No flyers on the smooooth ride out this morning. No luck trolling for a few hours. Hit the 'ol reliable mingo spots and put some in the fish box. Wind and seas picked up and made it difficult to stay on a spot. Found a new AJ hole on the way back in.....got one to the boat, had a few hook ups. 

Any guesses on the weight? Just for reference, I am 6' 200 lbs. I'll tell you what the scale said later.


----------



## CCC (Sep 3, 2008)

My guess 53#. Good seeing yesterday, sorry we had to rush off.


----------



## sealark (Sep 27, 2007)

36 lbs,my guess


----------



## Ron19 (Jan 8, 2009)

sealark, I'm with you....I was thinking 35-ish. Scale said 25.


----------



## Capt. Delynn (Oct 4, 2007)

I think the scale is a lier, in fact they all lie. Never weight them cause they stop growing then.  Just kidding nice jack. Congrates.


----------



## Ron19 (Jan 8, 2009)

Capt. Delynn said:


> I think the scale is a lier, in fact they all lie. Never weight them cause they stop growing then.  Just kidding nice jack. Congrates.



Thanks.


----------



## sealark (Sep 27, 2007)

Ron19 said:


> sealark, I'm with you....I was thinking 35-ish. Scale said 25.

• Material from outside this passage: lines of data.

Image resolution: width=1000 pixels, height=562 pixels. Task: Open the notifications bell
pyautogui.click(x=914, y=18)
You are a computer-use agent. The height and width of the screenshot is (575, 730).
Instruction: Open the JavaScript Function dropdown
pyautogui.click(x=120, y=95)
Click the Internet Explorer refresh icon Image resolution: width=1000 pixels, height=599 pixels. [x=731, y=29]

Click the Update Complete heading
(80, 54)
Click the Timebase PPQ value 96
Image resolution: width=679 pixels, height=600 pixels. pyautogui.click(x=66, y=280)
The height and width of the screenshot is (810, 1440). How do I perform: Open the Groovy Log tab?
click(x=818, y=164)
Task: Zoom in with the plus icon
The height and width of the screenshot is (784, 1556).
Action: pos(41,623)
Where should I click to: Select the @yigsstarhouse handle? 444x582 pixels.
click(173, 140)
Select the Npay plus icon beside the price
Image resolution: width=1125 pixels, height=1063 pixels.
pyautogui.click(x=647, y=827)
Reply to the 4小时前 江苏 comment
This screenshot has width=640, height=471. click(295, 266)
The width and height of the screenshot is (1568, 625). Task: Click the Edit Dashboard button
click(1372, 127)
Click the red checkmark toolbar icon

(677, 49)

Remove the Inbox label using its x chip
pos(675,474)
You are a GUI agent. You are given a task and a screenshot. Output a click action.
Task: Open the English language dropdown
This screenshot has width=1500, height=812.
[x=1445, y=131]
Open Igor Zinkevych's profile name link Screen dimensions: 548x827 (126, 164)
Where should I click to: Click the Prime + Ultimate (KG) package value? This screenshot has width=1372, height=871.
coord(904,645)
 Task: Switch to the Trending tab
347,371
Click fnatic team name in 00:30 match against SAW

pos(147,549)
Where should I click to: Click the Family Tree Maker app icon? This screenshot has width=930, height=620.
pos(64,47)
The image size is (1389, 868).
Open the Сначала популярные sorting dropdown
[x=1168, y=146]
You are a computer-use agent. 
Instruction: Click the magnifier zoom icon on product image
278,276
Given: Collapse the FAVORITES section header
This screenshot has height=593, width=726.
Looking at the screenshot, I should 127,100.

What'd I win what'd I win.? Nice fish at any weight...


----------



## karma (Oct 26, 2007)

that AJ looks like 30lbs at the most IMO..


----------



## pilotkal (May 31, 2012)

nice box of fish no matter the weight.


----------



## ReelDuel (Oct 4, 2007)

I thought AJ's are out of season!!
http://www.myfwc.com/fishing/saltwater/recreational/amberjack/


----------



## COALTRAIN (Jun 28, 2012)

ReelDuel said:


> I thought AJ's are out of season!!
> http://www.myfwc.com/fishing/saltwater/recreational/amberjack/


He caught it in may.


----------